Article:
■ ■ ■ ■ ■ ■ ■

Le dimanche 16 août 2025, Alicia Baumert est devenue la première championne française de l’histoire en barebow lors des Jeux Mondiaux à Chengdu.

C’était le moment de la révélation pour l’archère de 25 ans de Tarn-et-Garonne.

”Je ne sais pas si je crois vraiment à la chance, mais je crois aux coups de pouce. Il y a parfois des moments, que ce soit dans le tir à l’arc ou dans ma vie personnelle, où j’ai senti qu’il y avait quelqu’un derrière moi, prêt à m’aider,” confie-t-elle.

”Ce qui compte le plus pour moi, c’est de tirer comme je sais le faire, d’être pleinement dans le moment présent. Si une médaille arrive à la fin, tant mieux. Et s’il n’y en a pas, c’est ok aussi.”

Comme beaucoup d’archers, l’histoire d’amour d’Alicia avec le tir à l’arc a commencé en famille.

“J’ai commencé le tir à l’arc en 2017, tout simplement pour passer du temps avec mes parents. À l’époque, j’étais en internat la semaine pour mes études, et je ne rentrais que le week-end. Mais mes parents, eux, partaient en compétition de tir à l’arc chaque week-end. Alors, pour être avec eux, j’ai décidé de m’y mettre aussi.”

“J’ai débuté avec un arc chasse – ce qu’on appelle aujourd’hui un arc instinctif,” raconte-t-elle. “Petite anecdote à propos du barebow: à l’époque, je trouvais ce type d’arc vraiment très laid. Je disais souvent que jamais je ne tirerais avec un arc nu. Vraiment, ça me rebutait, c’était inconcevable pour moi.”

■ ■ ■ ■ ■ ■ ■

Problème posé 1: D'après l'article sur Alicia Baumert, avec quel type d'arc a-t-elle débuté ?
Problème posé 2: Poursuivez l'article sur Alicia Baumert à partir de sa dernière phrase.

Données fournies:
■ ■ ■ ■ ■ ■ ■

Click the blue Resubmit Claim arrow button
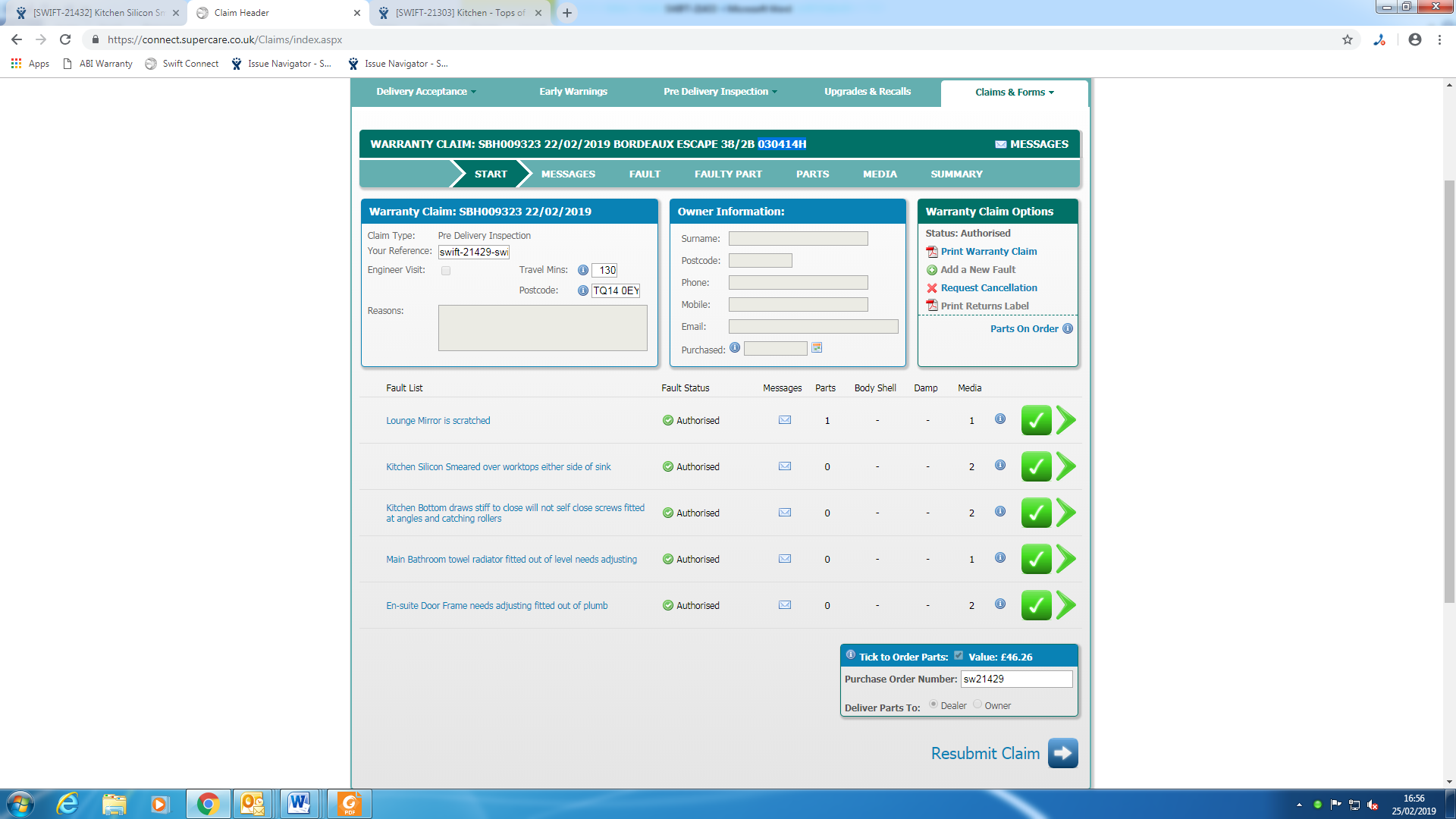 coord(1062,753)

■ ■ ■ ■ ■ ■ ■

Réponse finale 1: Avec un arc chasse, ce qu'on appelle aujourd'hui un arc instinctif.

Réponse finale 2:
“Et puis, il y a quatre ans, j’ai eu une tendinite à l’épaule droite. Je ne pouvais plus tirer, et ça m’a profondément attristée. Mon copain de l’époque m’a alors monté un arc très faible en puissance – je crois que c’était autour de 12 lb – pour que je puisse recommencer à tirer tout doucement. Cet arc, c’était un barebow. On peut dire qu’il m’a un peu sauvée.”

“C’est à partir de ce moment-là que mon regard sur l’arc nu a changé : il ne me rebutait plus, au contraire. Je crois qu’à partir de ma première sélection en équipe de France, quelque chose a changé dans mon rapport au tir à l’arc.”

Baumert Terni

Baumert a progressé à son rythme sur les compétitions internationales, en commençant dans la catégorie arc chasse lors des Championnats du Monde 3D 2022 à Terni, avant de passer pleinement au barebow en 2023.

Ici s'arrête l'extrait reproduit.